Saved data entries:
***
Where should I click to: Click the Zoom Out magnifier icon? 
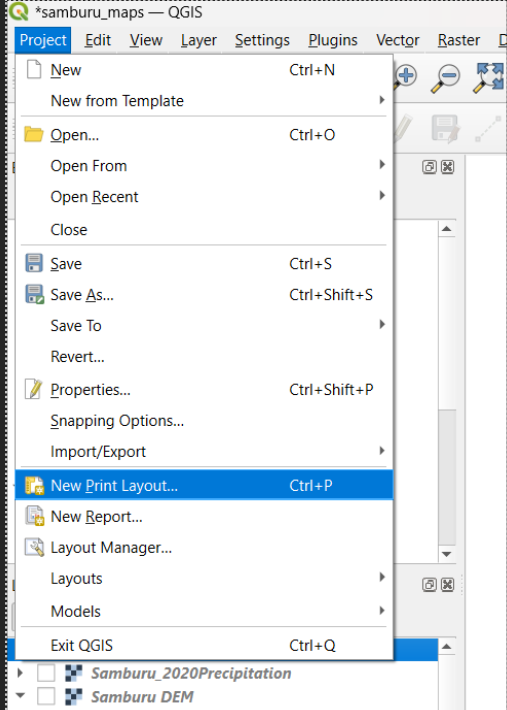445,78
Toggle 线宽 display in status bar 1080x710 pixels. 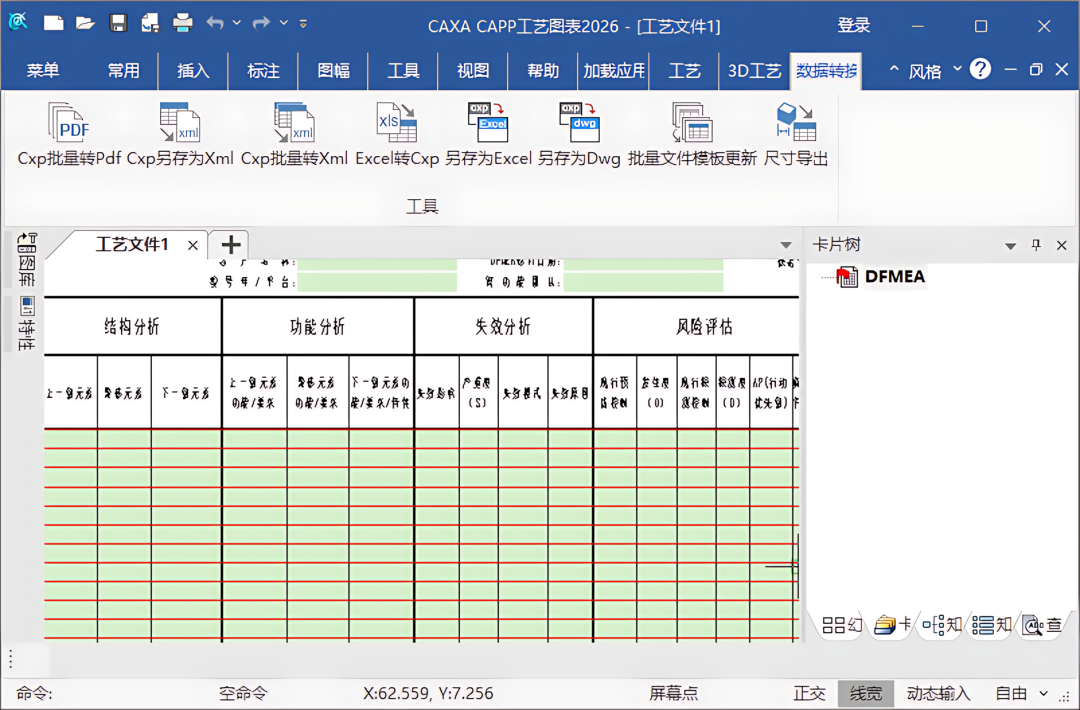(866, 693)
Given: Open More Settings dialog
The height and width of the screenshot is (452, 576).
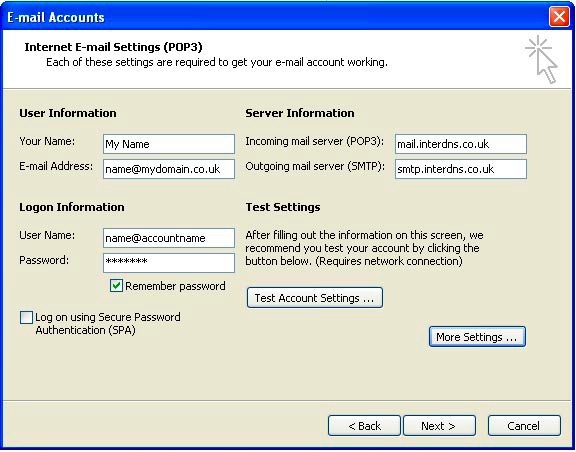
***
- [Your objective]
Write out nothing but the lines from the one with "Given: Open More Settings dialog" through the last line of the entries, exactly as they stand; pictures are not part of the copy.

- [Solution for this problem]
Given: Open More Settings dialog
The height and width of the screenshot is (452, 576).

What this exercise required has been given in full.